Air date: December 4, 1959

A man named Carl Lanser (Nehemiah Persoff) finds himself on a British cargo liner, the S.S. Queen of Glasgow, without any knowledge of how he got there or who he is. Somehow, he knows something horrible is going to happen, although he doesn't know what it is or why it will happen, only when it will happen: exactly 1:15 a.m. Further compounding Lanser's worries is his seemingly firsthand knowledge of the hunting tactics of German submarines, as well as the realization that he was born in Frankfurt, which raises suspicion from the ship's captain. Further confusion is raised when upon searching his cabin, Lanser finds a Kriegsmarine officer's cap among his possessions, with his name written upon the inside.
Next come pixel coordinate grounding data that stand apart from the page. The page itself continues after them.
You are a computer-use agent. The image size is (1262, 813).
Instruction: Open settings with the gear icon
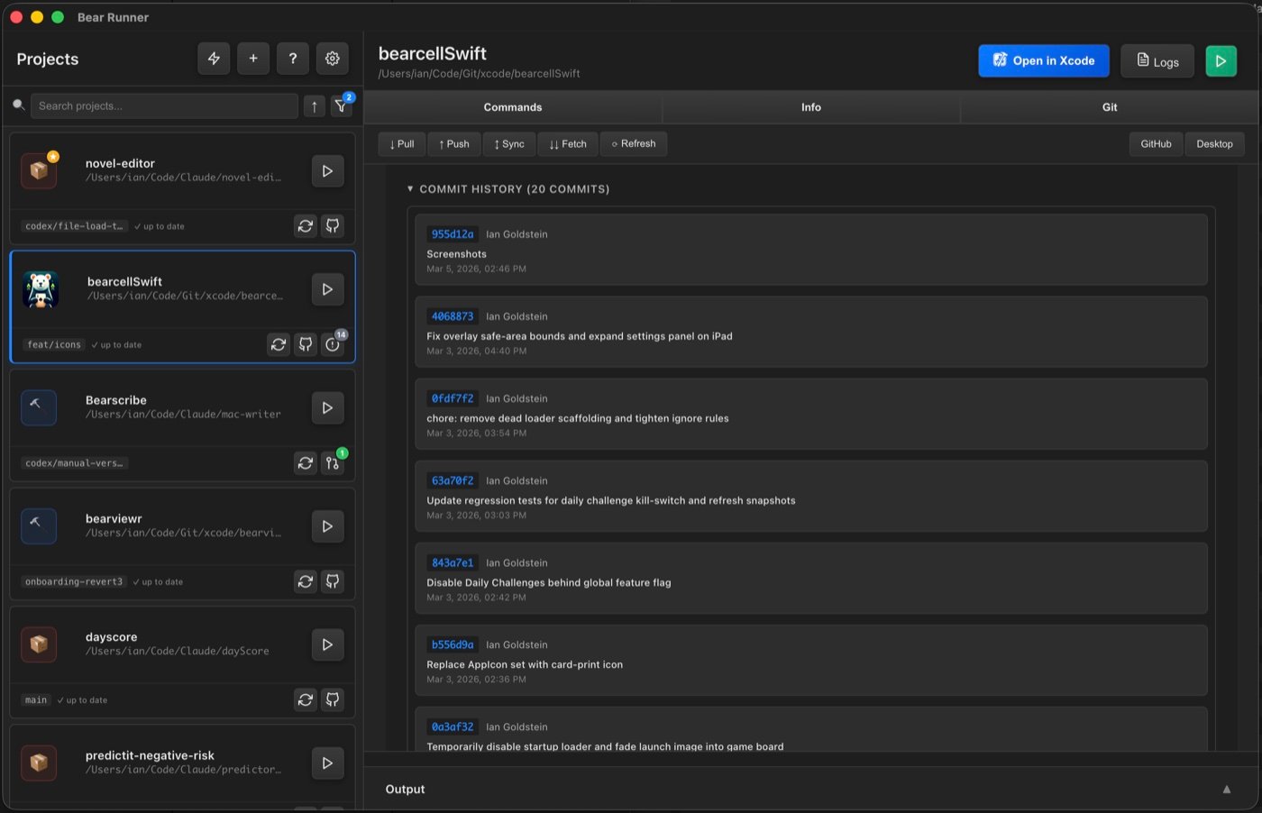pos(333,59)
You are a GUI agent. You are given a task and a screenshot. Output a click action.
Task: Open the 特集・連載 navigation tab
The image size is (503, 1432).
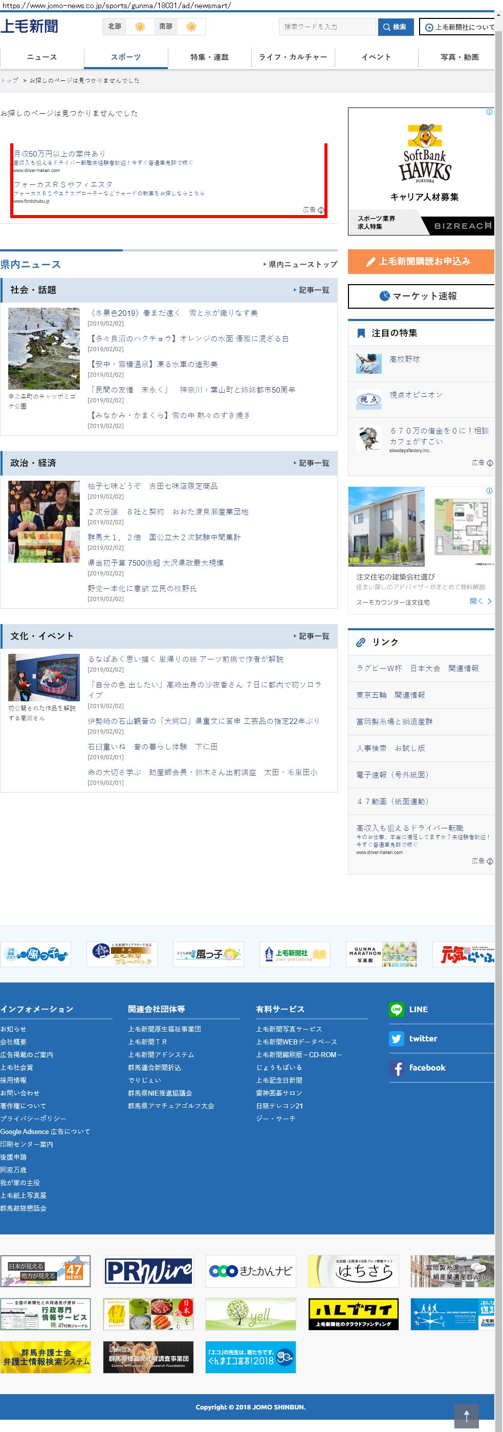point(209,57)
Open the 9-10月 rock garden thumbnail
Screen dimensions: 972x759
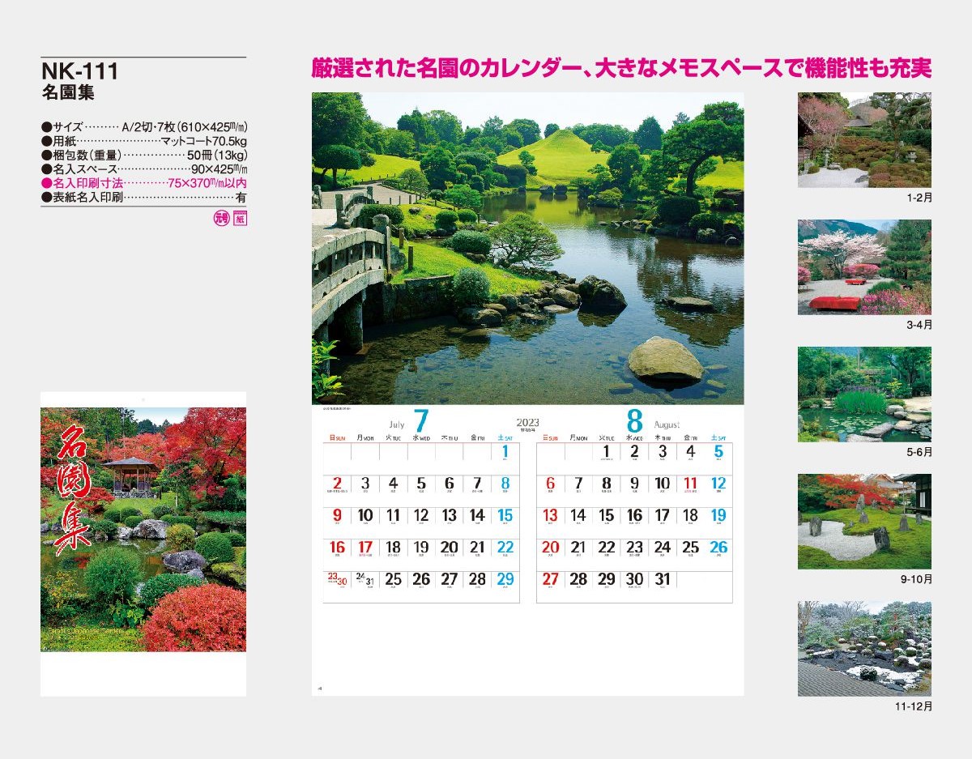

At 12:05 a.m., the Glasgow's overworked engines break down, forcing the captain to stop the ship while repairs are made. This brings Lanser's distress to a boil, unable to shake the feeling of impending doom in his mind. As 1:15 approaches, he snaps and begins running through the ship's passageways in a panic, shouting an alarm that a German U-boat is about to attack, but the ship suddenly seems to have become deserted. Finally happening upon a group of passengers, he attempts to warn them in a near-mad, fervent state to abandon ship, but the passengers just stare at him silently before vanishing. Running back up on deck, Lanser spots to his horror the surfaced U-boat off the ship's side, and is even more horrified to see through a pair of binoculars, none other than himself in a Kriegsmarine officer's attire, sitting in the U-boat's command tower, right as he gives the order to fire upon the Glasgow, exactly at 1:15 a.m.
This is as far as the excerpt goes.